== Trecho

Olha só, no comando GET vai a URL inteira, com o domínio, uma nova linha dizendo que host estamos querendo nos conectar e uma configuração específica de Proxy. O Proxy vai receber essa requisição e modificar pra ficar igual à original sem os detalhes de proxy. E é proxy quem vai se conectar com o servidor do Mega, no caso. O site do Mega vai gerar um HTML, o pacote de response e devolver pro Proxy. Daí o proxy redireciona a resposta de volta pro meu navegador. Um proxy atua como um intermediário entre eu e os sites que quero navegar. Do ponto de vista do usuário, estou navegando normamente. Mas do ponto de vista dos sites que estou acessando, ele só enxerga o proxy como usuário.

Mais ou menos o efeito é parecido com o que eu expliquei de NAT e CGNAT no terceiro episódio da mini-serie. Internamente temos um endereço IP 192.168 que não é válido na internet. Todo pacote passa pelo roteador do provedor e é convertido num endereço válido, que é o que os sites enxergam. Mas todo mundo atrás do NAT vai ser visto com o mesmo endereço IP. Pros sites, é difícil dizer quem são os usuários só baseado nisso.

Mesma coisa com proxy, só que restrito ao tráfego de Web. Em vez de NAT os pacotes passam pelo Proxy, e os sites só enxergam um endereço IP público da empresa, sem saber com certeza os usuarios atrás. A gente rastreia usuários com outros dados, como o cookie do navegador, que tem o login de cada usuário. Outra hora explico sobre cookies, mas foi só pra dizer que em termos de conceito, NAT e Proxy tem resultados semelhantes do ponto de vista dos sites.

A vantagem disso pra empresa é óbvia. Proxies tem filtros com whitelists e blacklists. Meio como um firewall ele pode dizer o seguinte: ninguém pode navegar em nenhum site da internet, com exceção dos domínios que o administrador configurar na whitelist. Assim ele pode restringir em quais sites os funcionários podem navegar. Sites pornô e de entretenimento provavelmente estão na blacklist da empresa. E adivinha, se o administrador não tiver colocado stackoverflow.com, você se fodeu.

====

# [Tarefa proposta]
Escreva a continuação do trecho acima sobre proxy, começando logo depois da última frase.

== Registros exibidos

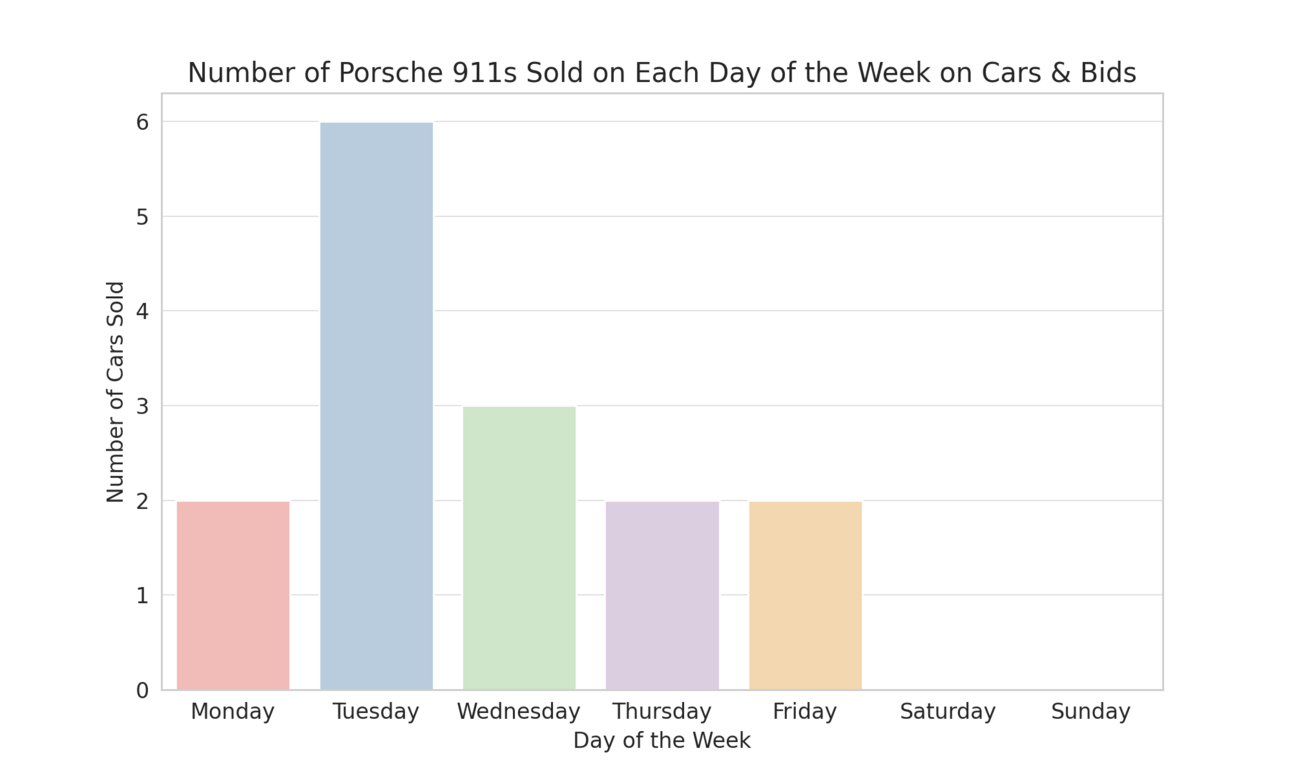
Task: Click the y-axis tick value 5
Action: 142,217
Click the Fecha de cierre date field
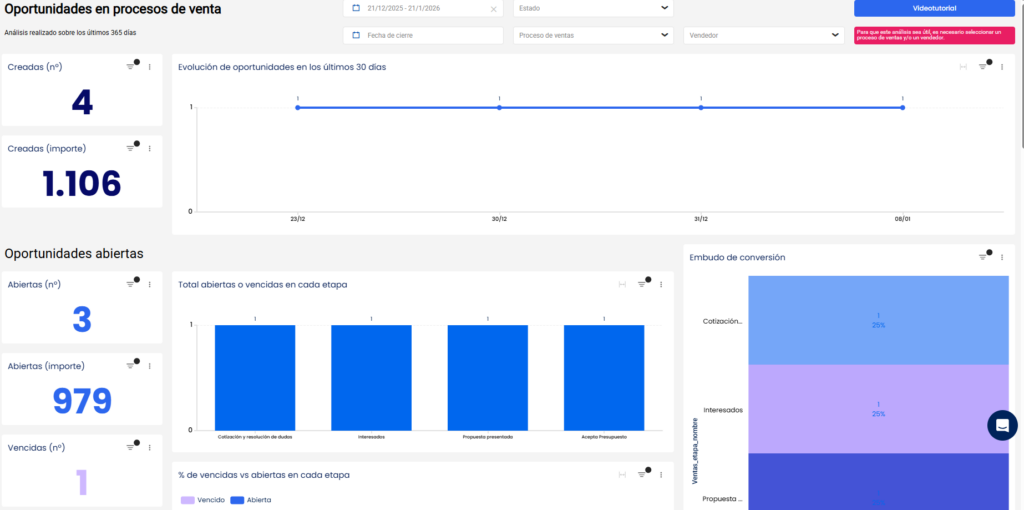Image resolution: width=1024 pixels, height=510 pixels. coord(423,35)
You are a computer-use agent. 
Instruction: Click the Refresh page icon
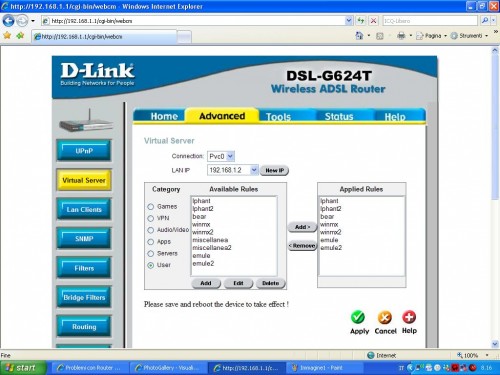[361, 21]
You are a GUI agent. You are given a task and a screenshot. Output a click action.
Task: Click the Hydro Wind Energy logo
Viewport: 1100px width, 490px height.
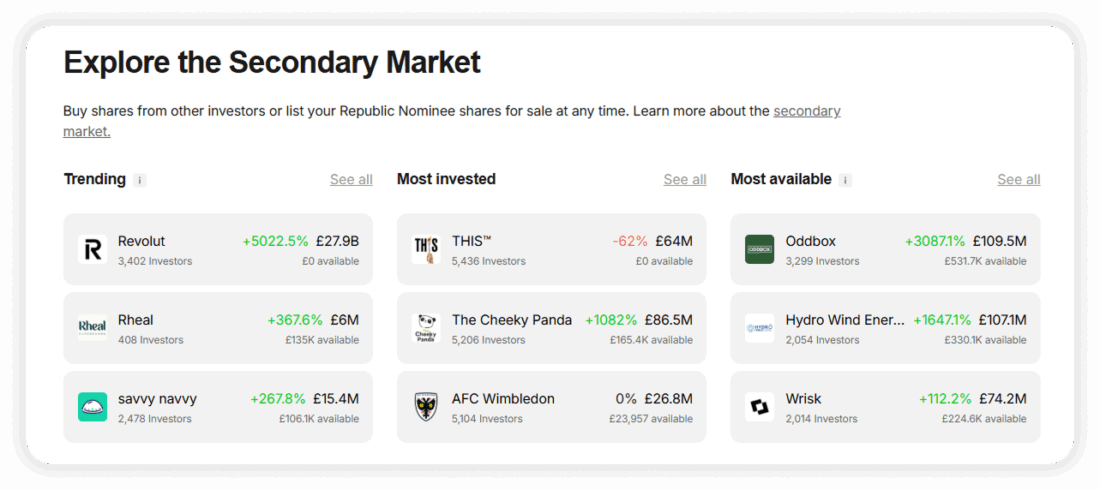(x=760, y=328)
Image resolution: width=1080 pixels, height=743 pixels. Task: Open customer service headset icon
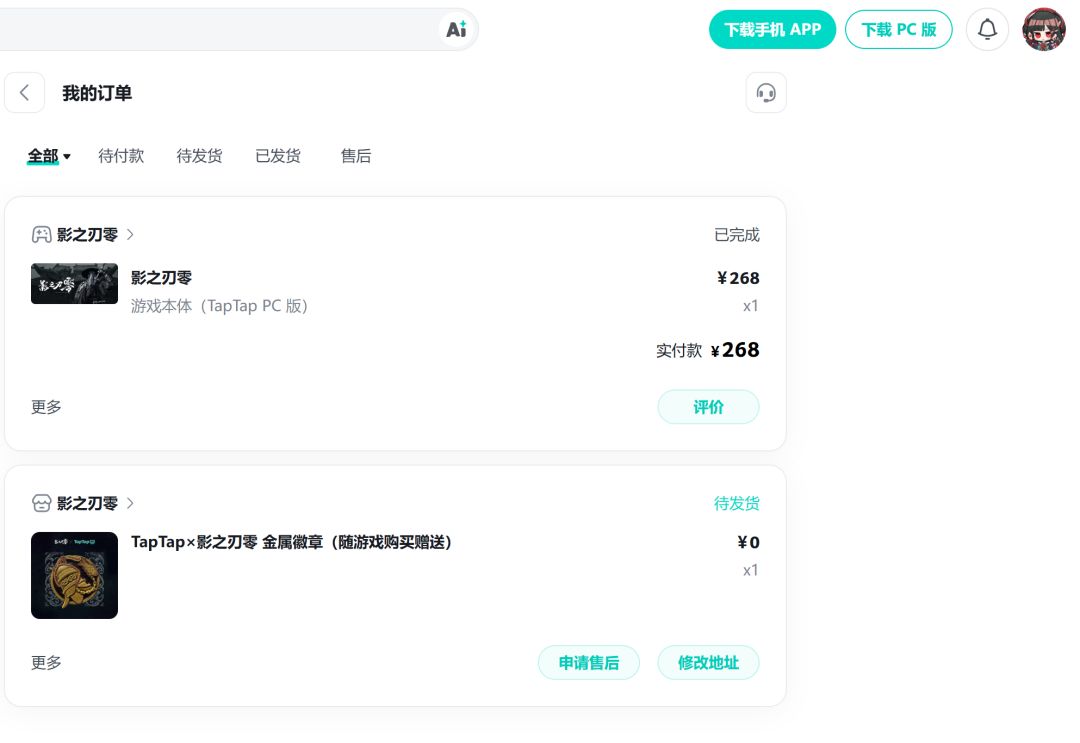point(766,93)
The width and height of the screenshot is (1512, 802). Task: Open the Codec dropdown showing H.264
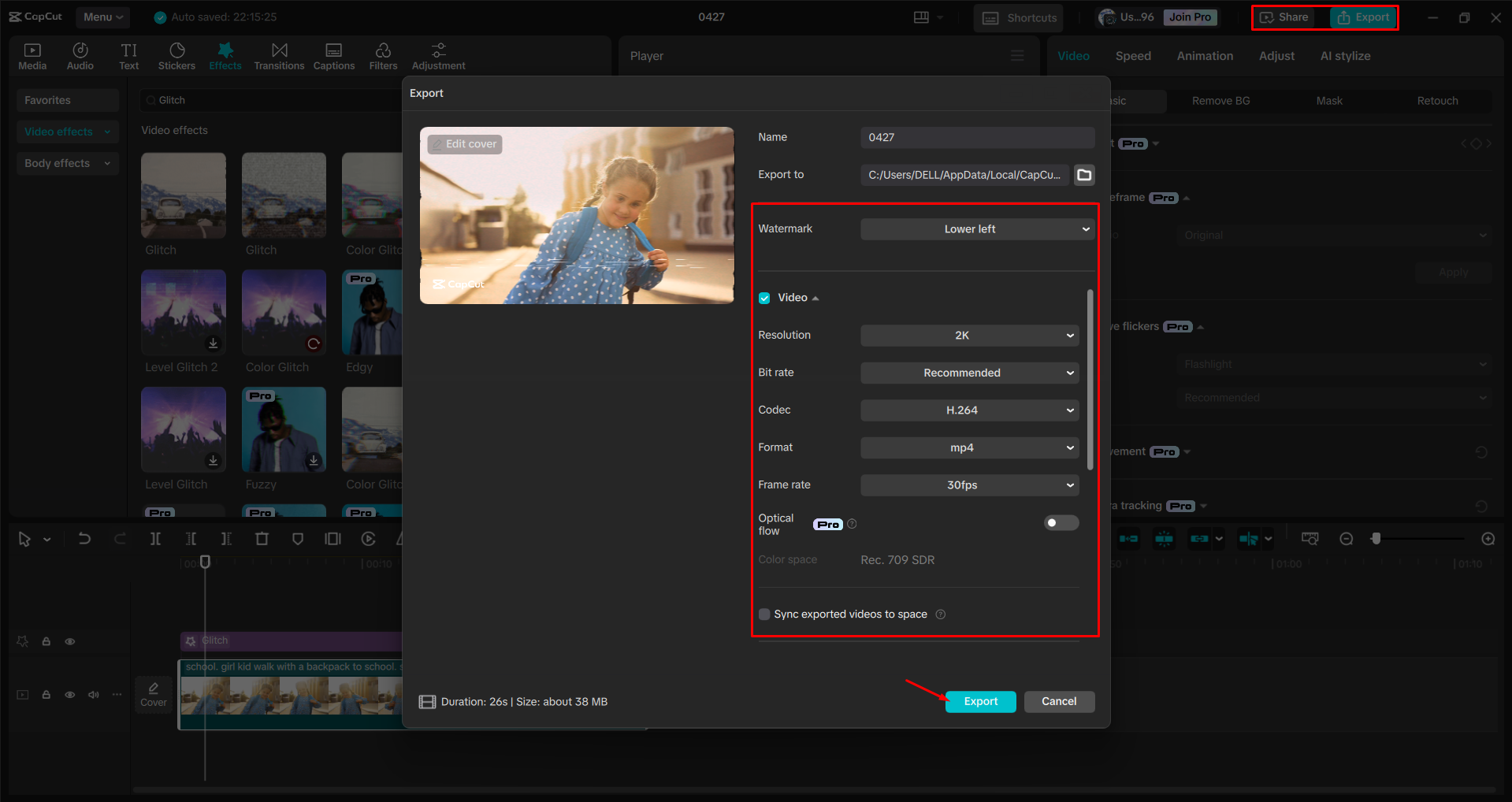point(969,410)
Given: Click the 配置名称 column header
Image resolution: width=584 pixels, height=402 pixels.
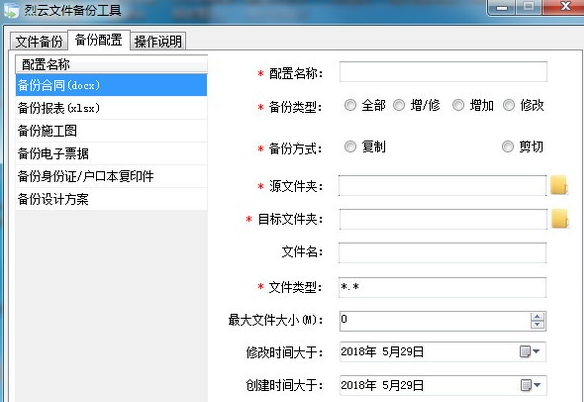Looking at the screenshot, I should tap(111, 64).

====

# [Resultado da tarefa]
Mais do que isso, ele pode monitorar o conteúdo de tudo que tá passando e registrar. Isso é mais difícil hoje porque usamos HTTPS e aí ele tem mais dificuldades de vigiar o conteúdo do que você tá navegando porque vai tudo criptografado. Mas como expliquei antes, na requisição fica aberto que site você tá tentando acessar, e o Proxy consegue registrar isso. Só de restringir onde pode navegar já é um pé no saco. É compreensível, muita empresa não gosta de ver os funcionários perdendo tempo em redes sociais, então bloqueiam coisas como YouTube ou Facebook. É um pensamento super retrógrado, que era comum no começo dos anos 2000 e eu sei que tem empresas que pensam assim até hoje, infelizmente.

Pois bem. No exemplo da faculdade eu dei um cenário hipotético onde o administrador fez um firewall que bloqueia a saída de pacotes pra 100% das portas com exceção das de web. Mas na prática acho que quase ninguém faz isso. Seria muito pouco produtivo. Você acabaria bloqueando portas úteis como as acima de 49 mil até 65 mil que servem pra coisas como Zoom e outros software de reunião online ou mesmo portas como 25, 193 que são pra clientes de email. Mas as portas de web ficam fechadas e te obrigam a configurar proxy. Então dessa vez não temos portaa 80 de saída pra trabalhar.

Não vou mostrar na prática, mas a solução é simples. Com o mesmo servidor na Digital Ocean que eu tenho, posso configurar aquele daemon sshd não pra porta 80 mas sim pra uma porta como 50000. Uma porta alta que provavelmente não vai estar bloqueado nos firewalls. O remote forwarding que eu fiz, com aquela opção ssh -R, permite alguém de fora acessar um site meu rodando numa máquina privada dentro da rede. Mas o oposto também é possível. Eu posso rodar o seguinte comando, um pouco mais complicadinho: ssh -D 1337 -q -C -N root@ip do servidor de ssh -p 50000

Opções como -q é quiet mode, pra não ficar imprimindo nada no meu terminal, -Cmaiúsculo é pra comprimir o conteúdo que passar por esse programa. -N é pra não abrir uma linha de comando pro servidor. Mas o mais importante é esse -D 1337. Isso vai pendurar esse programa, fazer bind, nessa porta 1337 na minha máquina local. Poderia ser qualquer outro número de porta. O resto é a mesma coisa pra conectar no sshd apontando pra porta 50000 do servidor, o que provavelmente vai conseguir furar o firewall.

Agora, no meu sistema operacional ou direto no navegador, eu procuro a configuração de proxy de novo, mas em vez de colocar o endereço do proxy da empresa, coloco localhost e porta 1337. E pronto, agora posso navegar normalmente por qualquer site que quiser, mesmo se a empresa achar que está me bloqueando. O que fiz foi criar um túnel via SSH, que fica exporto como um serviço SOCKS5, que é o protocolo de um Proxy Web, e pendurado na porta local 1337 da minha máquina. Eu fiz um proxy pessoal, que recebe pacotes HTTP normalmente, como um servidor web, só que ele dá forward, redireciona o tráfego, pro meu servidor da Digital Ocean via esse túnel criptografado via ssh.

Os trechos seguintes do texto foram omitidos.